▶ _What the task requires_
Scale every coordinate in the answers to the items below by 2.1, rounding to whole numbers with halves rounded up, and write out all the items again with their requests included. Change only the answer coordinates and leave the pictures out.

* Start Recorded information *

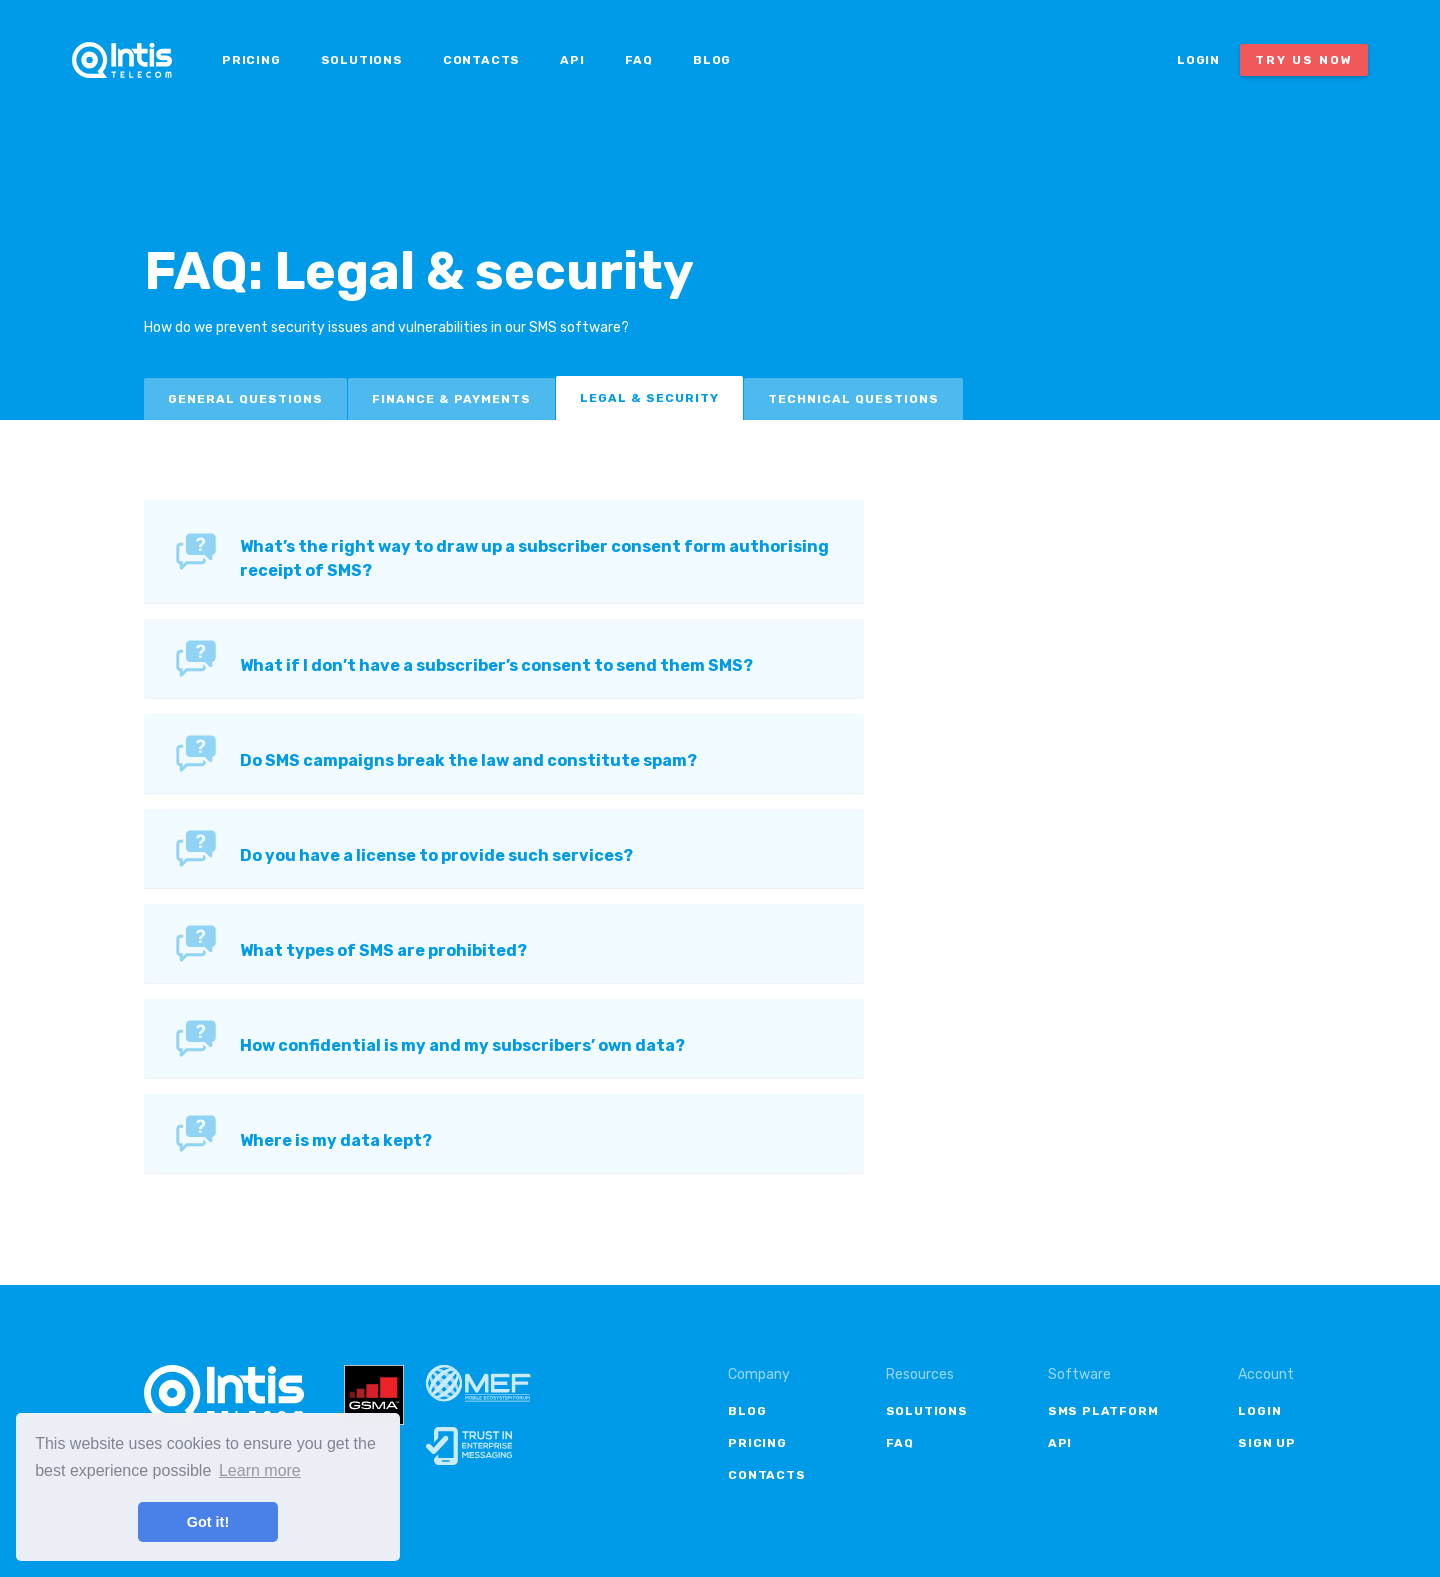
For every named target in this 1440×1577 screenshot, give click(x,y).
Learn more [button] (260, 1470)
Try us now (1304, 60)
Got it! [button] (208, 1522)
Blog (712, 60)
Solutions (362, 60)
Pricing (251, 60)
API (572, 60)
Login (1198, 60)
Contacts (481, 60)
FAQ (639, 60)
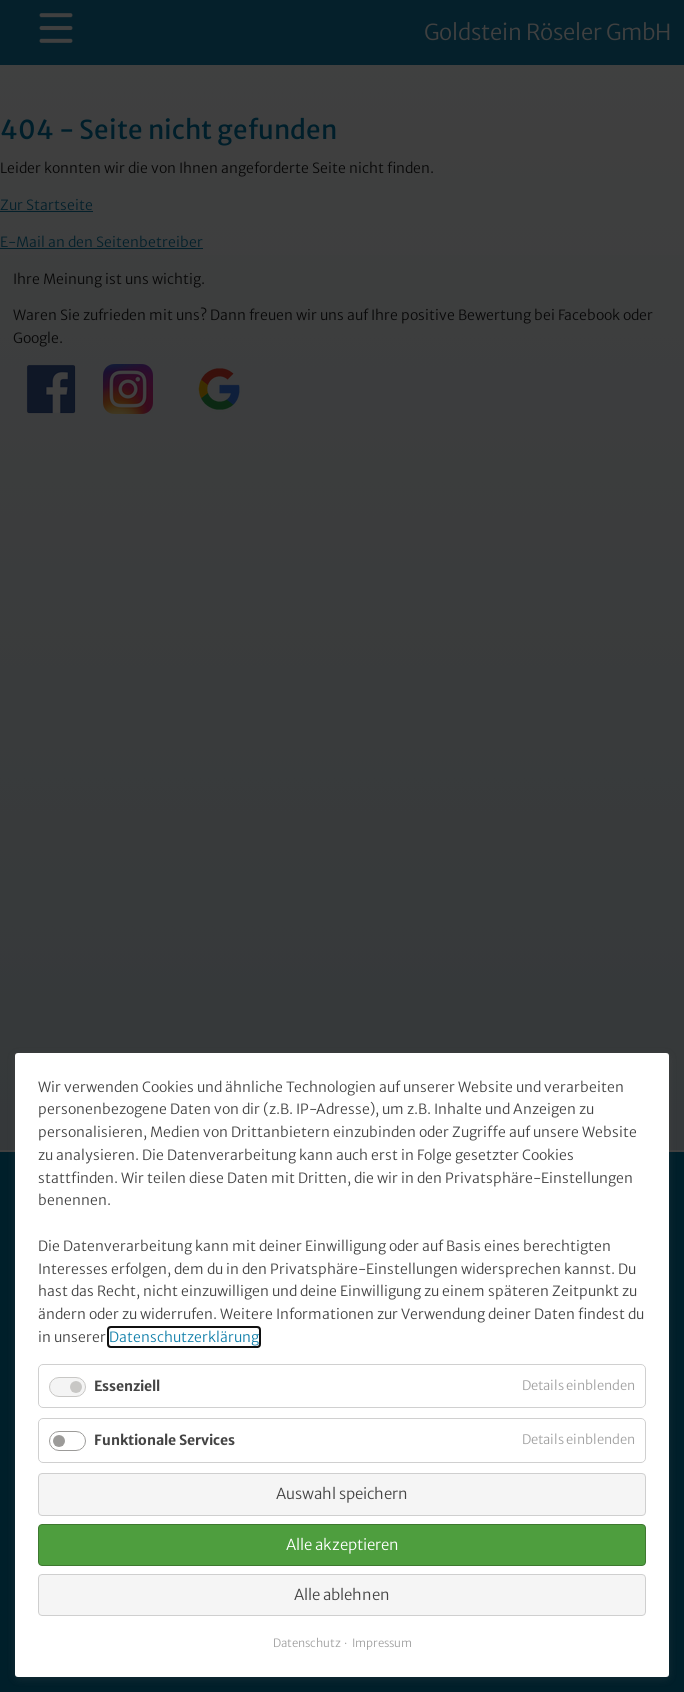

* End Recorded information *

▶ _Result of this exercise_
For every named target in this 1440×1577 screenshot, give click(x,y).
Learn more [button] (546, 3087)
Try us now (2738, 126)
Got it! [button] (437, 3196)
Blog (1495, 126)
Solutions (760, 126)
Pricing (527, 126)
API (1201, 126)
Login (2516, 126)
Contacts (1010, 126)
FAQ (1342, 126)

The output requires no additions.